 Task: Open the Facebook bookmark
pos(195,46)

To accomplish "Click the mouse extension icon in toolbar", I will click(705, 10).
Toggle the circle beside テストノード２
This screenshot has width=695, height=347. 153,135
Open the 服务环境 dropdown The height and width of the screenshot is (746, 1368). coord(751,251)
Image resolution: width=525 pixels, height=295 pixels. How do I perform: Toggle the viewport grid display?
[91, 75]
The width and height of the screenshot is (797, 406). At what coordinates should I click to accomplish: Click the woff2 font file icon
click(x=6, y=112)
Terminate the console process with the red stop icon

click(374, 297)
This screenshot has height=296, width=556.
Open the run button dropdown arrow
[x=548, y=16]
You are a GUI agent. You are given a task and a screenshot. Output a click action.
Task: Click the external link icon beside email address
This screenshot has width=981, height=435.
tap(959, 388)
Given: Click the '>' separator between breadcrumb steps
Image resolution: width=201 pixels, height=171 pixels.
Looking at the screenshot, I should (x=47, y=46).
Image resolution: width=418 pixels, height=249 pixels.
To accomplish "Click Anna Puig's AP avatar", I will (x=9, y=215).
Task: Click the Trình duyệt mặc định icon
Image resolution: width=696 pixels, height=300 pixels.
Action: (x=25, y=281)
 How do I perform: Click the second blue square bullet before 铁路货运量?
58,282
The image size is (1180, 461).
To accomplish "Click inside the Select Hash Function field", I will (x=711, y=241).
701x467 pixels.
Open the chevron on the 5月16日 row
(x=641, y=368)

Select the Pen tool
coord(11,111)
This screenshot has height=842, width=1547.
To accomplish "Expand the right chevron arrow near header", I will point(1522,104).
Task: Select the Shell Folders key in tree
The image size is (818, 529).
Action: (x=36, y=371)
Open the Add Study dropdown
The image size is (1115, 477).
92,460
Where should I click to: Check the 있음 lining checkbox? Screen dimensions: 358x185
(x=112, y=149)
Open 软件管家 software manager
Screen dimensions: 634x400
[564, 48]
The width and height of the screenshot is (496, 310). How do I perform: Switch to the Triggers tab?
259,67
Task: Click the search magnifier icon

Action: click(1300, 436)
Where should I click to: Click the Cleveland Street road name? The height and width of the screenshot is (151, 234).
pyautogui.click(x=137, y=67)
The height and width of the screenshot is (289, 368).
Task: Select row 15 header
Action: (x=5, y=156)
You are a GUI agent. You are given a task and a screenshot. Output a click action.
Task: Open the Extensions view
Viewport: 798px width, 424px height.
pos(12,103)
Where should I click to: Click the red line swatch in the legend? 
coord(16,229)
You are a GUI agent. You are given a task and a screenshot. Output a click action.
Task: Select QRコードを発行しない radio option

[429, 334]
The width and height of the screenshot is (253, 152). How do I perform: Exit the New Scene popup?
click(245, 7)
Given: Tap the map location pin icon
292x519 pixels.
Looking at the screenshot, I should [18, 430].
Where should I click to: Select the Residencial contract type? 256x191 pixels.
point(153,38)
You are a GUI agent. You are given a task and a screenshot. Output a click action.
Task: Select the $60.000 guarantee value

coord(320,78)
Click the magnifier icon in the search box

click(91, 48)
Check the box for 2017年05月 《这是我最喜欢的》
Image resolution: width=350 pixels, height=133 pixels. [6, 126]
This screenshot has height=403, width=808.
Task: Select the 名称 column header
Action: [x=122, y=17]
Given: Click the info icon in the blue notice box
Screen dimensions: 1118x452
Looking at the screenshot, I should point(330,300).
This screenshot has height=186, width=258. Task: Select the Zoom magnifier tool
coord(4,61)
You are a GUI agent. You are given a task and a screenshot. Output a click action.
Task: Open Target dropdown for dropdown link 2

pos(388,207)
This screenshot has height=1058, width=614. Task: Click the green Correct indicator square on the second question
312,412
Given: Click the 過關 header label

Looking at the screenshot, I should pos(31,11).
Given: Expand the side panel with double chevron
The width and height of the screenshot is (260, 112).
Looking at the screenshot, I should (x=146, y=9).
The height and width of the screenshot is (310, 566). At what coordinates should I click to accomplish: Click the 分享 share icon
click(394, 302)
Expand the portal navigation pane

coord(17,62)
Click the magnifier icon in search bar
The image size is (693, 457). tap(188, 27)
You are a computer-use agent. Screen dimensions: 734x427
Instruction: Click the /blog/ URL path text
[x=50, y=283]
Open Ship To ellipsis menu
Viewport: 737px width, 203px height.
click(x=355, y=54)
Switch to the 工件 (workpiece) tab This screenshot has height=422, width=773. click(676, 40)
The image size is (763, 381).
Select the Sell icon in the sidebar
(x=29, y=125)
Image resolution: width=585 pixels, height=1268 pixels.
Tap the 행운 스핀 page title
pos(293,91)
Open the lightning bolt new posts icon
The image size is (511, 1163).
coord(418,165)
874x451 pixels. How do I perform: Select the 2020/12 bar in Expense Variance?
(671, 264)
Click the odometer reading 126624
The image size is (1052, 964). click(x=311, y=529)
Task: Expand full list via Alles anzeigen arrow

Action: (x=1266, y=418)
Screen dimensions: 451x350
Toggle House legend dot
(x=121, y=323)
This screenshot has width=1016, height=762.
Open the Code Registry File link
########
TASK INSTRUCTIONS: Without altering a single word, write out the whole listing.

YOUR SOLUTION:
 Task: Open the Facebook bookmark
pos(195,46)

To accomplish "Click the mouse extension icon in toolbar", I will click(705, 10).
Toggle the circle beside テストノード２
This screenshot has width=695, height=347. 153,135
Open the 服务环境 dropdown The height and width of the screenshot is (746, 1368). coord(751,251)
Image resolution: width=525 pixels, height=295 pixels. How do I perform: Toggle the viewport grid display?
[91, 75]
The width and height of the screenshot is (797, 406). At what coordinates should I click to accomplish: Click the woff2 font file icon
click(x=6, y=112)
Terminate the console process with the red stop icon

click(374, 297)
This screenshot has height=296, width=556.
Open the run button dropdown arrow
[x=548, y=16]
You are a GUI agent. You are given a task and a screenshot. Output a click action.
Task: Click the external link icon beside email address
This screenshot has width=981, height=435.
tap(959, 388)
Given: Click the '>' separator between breadcrumb steps
Image resolution: width=201 pixels, height=171 pixels.
Looking at the screenshot, I should (x=47, y=46).
Image resolution: width=418 pixels, height=249 pixels.
To accomplish "Click Anna Puig's AP avatar", I will (x=9, y=215).
Task: Click the Trình duyệt mặc định icon
Image resolution: width=696 pixels, height=300 pixels.
Action: (x=25, y=281)
 How do I perform: Click the second blue square bullet before 铁路货运量?
58,282
The image size is (1180, 461).
To accomplish "Click inside the Select Hash Function field", I will (x=711, y=241).
701x467 pixels.
Open the chevron on the 5月16日 row
(x=641, y=368)

Select the Pen tool
coord(11,111)
This screenshot has height=842, width=1547.
To accomplish "Expand the right chevron arrow near header", I will point(1522,104).
Task: Select the Shell Folders key in tree
The image size is (818, 529).
Action: (x=36, y=371)
Open the Add Study dropdown
The image size is (1115, 477).
92,460
Where should I click to: Check the 있음 lining checkbox? Screen dimensions: 358x185
(x=112, y=149)
Open 软件管家 software manager
Screen dimensions: 634x400
[564, 48]
The width and height of the screenshot is (496, 310). How do I perform: Switch to the Triggers tab?
259,67
Task: Click the search magnifier icon

Action: click(1300, 436)
Where should I click to: Click the Cleveland Street road name? The height and width of the screenshot is (151, 234).
pyautogui.click(x=137, y=67)
The height and width of the screenshot is (289, 368).
Task: Select row 15 header
Action: (x=5, y=156)
You are a GUI agent. You are given a task and a screenshot. Output a click action.
Task: Open the Extensions view
Viewport: 798px width, 424px height.
pos(12,103)
Where should I click to: Click the red line swatch in the legend? 
coord(16,229)
You are a GUI agent. You are given a task and a screenshot. Output a click action.
Task: Select QRコードを発行しない radio option

[429, 334]
The width and height of the screenshot is (253, 152). How do I perform: Exit the New Scene popup?
click(245, 7)
Given: Tap the map location pin icon
292x519 pixels.
Looking at the screenshot, I should [18, 430].
Where should I click to: Select the Residencial contract type? 256x191 pixels.
point(153,38)
You are a GUI agent. You are given a task and a screenshot. Output a click action.
Task: Select the $60.000 guarantee value

coord(320,78)
Click the magnifier icon in the search box

click(91, 48)
Check the box for 2017年05月 《这是我最喜欢的》
Image resolution: width=350 pixels, height=133 pixels. [6, 126]
This screenshot has height=403, width=808.
Task: Select the 名称 column header
Action: [x=122, y=17]
Given: Click the info icon in the blue notice box
Screen dimensions: 1118x452
Looking at the screenshot, I should point(330,300).
This screenshot has height=186, width=258. Task: Select the Zoom magnifier tool
coord(4,61)
You are a GUI agent. You are given a task and a screenshot. Output a click action.
Task: Open Target dropdown for dropdown link 2

pos(388,207)
This screenshot has height=1058, width=614. Task: Click the green Correct indicator square on the second question
312,412
Given: Click the 過關 header label

Looking at the screenshot, I should pos(31,11).
Given: Expand the side panel with double chevron
The width and height of the screenshot is (260, 112).
Looking at the screenshot, I should (x=146, y=9).
The height and width of the screenshot is (310, 566). At what coordinates should I click to accomplish: Click the 分享 share icon
click(394, 302)
Expand the portal navigation pane

coord(17,62)
Click the magnifier icon in search bar
The image size is (693, 457). tap(188, 27)
You are a computer-use agent. Screen dimensions: 734x427
Instruction: Click the /blog/ URL path text
[x=50, y=283]
Open Ship To ellipsis menu
Viewport: 737px width, 203px height.
click(x=355, y=54)
Switch to the 工件 (workpiece) tab This screenshot has height=422, width=773. click(676, 40)
The image size is (763, 381).
Select the Sell icon in the sidebar
(x=29, y=125)
Image resolution: width=585 pixels, height=1268 pixels.
Tap the 행운 스핀 page title
pos(293,91)
Open the lightning bolt new posts icon
The image size is (511, 1163).
coord(418,165)
874x451 pixels. How do I perform: Select the 2020/12 bar in Expense Variance?
(671, 264)
Click the odometer reading 126624
The image size is (1052, 964). click(x=311, y=529)
Task: Expand full list via Alles anzeigen arrow

Action: (x=1266, y=418)
Screen dimensions: 451x350
Toggle House legend dot
(x=121, y=323)
This screenshot has width=1016, height=762.
Open the Code Registry File link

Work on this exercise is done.